High-altitude hypoxia exacerbates chemotherapy-induced myelosuppression by lowering serum G-CSF/GM-CSF and regulating apoptosis and proliferation.

The unique hypoxic environment in high-altitude regions is increasingly drawing attention for its impact on the health of residents, particularly in patients post-chemotherapy.

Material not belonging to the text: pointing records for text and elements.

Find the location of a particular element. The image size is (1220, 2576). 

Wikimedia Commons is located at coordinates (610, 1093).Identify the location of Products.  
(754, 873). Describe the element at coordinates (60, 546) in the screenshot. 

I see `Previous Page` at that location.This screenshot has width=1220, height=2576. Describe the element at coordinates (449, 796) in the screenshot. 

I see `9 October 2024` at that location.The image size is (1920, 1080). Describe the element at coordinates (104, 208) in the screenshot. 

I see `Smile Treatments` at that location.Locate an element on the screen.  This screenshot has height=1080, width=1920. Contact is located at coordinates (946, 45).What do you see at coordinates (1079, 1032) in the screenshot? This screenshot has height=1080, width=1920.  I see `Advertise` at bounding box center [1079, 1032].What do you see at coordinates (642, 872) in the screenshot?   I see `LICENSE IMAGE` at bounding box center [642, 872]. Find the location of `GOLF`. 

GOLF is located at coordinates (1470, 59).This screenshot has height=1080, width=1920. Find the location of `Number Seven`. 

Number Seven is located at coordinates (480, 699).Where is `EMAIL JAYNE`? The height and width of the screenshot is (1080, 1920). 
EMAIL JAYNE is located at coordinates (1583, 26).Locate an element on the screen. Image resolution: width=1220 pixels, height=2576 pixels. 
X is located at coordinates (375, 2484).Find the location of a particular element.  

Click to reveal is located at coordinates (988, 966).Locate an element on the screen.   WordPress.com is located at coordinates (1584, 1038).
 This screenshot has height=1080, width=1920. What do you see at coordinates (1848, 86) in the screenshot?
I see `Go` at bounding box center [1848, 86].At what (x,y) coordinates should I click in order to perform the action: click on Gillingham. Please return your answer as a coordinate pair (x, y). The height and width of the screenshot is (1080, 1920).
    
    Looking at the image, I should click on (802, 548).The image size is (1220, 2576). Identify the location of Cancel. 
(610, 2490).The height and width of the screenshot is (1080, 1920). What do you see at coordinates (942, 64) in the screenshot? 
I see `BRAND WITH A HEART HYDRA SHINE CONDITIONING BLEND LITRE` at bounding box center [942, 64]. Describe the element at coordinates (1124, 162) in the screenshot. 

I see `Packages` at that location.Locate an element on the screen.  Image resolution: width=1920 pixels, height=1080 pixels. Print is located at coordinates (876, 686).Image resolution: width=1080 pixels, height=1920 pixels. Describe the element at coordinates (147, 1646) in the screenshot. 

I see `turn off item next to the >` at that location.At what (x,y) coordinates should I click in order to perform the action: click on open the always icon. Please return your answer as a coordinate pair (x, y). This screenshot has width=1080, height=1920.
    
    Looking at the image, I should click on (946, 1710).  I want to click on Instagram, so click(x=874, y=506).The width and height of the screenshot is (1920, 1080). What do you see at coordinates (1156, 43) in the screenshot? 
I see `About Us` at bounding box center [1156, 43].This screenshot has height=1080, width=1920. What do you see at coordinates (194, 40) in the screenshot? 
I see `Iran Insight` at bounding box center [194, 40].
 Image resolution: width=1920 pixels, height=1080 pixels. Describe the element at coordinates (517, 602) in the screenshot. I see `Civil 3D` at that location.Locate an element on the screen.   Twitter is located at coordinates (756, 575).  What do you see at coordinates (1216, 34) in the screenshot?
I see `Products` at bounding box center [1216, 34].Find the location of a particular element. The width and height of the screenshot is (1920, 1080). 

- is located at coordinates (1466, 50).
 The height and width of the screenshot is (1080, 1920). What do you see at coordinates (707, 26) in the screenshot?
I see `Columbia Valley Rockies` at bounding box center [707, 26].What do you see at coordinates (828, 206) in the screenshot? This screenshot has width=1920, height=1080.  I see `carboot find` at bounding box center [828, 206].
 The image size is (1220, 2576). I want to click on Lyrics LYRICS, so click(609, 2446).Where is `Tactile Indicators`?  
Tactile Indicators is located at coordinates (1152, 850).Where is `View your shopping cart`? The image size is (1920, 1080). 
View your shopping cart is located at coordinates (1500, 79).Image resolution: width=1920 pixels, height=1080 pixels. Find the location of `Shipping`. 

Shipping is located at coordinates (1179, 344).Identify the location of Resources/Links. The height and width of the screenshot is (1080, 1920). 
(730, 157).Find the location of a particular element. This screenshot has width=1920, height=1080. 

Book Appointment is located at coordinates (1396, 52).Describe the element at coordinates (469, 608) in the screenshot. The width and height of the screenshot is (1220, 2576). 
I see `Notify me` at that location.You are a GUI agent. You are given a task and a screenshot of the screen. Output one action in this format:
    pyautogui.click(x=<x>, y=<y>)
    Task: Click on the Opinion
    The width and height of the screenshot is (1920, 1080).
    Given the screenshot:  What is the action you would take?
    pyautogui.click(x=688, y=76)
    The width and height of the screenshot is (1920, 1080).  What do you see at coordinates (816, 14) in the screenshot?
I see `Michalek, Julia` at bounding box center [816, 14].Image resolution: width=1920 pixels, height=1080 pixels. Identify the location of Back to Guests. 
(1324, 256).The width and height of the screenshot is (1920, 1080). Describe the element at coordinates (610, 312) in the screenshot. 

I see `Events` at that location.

This study aimed to investigate the effects and potential mechanisms of high-altitude hypoxia on myelosuppression following chemotherapy, with the goal of providing a theoretical basis for clinical treatment. A retrospective clinical study of 80 patients with breast cancer revealed that patients in the plateau exhibited a significantly higher incidence of grade 3 or higher neutropenia and any level of neutropenia post-chemotherapy than those in the plain, with propensity score matching (PSM) confirming these associations. Animal experiments revealed that high-altitude hypoxia reduced the white blood cell (WBC) count, granulocyte count, lymphocyte count, and number of bone marrow nucleated cells (BMNCs) in cyclophosphamide (CTX)-treated mice. Additionally, high-altitude hypoxia induced a significant reduction in the proliferation index and an elevation in apoptosis rates in BMNCs. High-altitude hypoxia also significantly reduced serum levels of granulocyte colony-stimulating factor (G-CSF) and granulocyte-macrophage colony-stimulating factor (GM-CSF). Transcriptomic analysis of BMNCs demonstrated that high-altitude hypoxia might modulate the hematopoietic function in CTX-induced myelosuppression mice through pathways related to hematopoiesis, such as porphyrin metabolism, hematopoietic cell lineage, ECM-receptor interaction, and PI3K-Akt signaling pathway. Our results suggest that high-altitude hypoxia exacerbates chemotherapy-induced myelosuppression, possibly through reducing the serum level of G-CSF/GM-CSF and regulating apoptosis and proliferation by PI3K-Akt signaling pathway, highlighting that cancer patients undergoing chemotherapy in hypoxic environments may require enhanced supportive care to mitigate these adverse effects.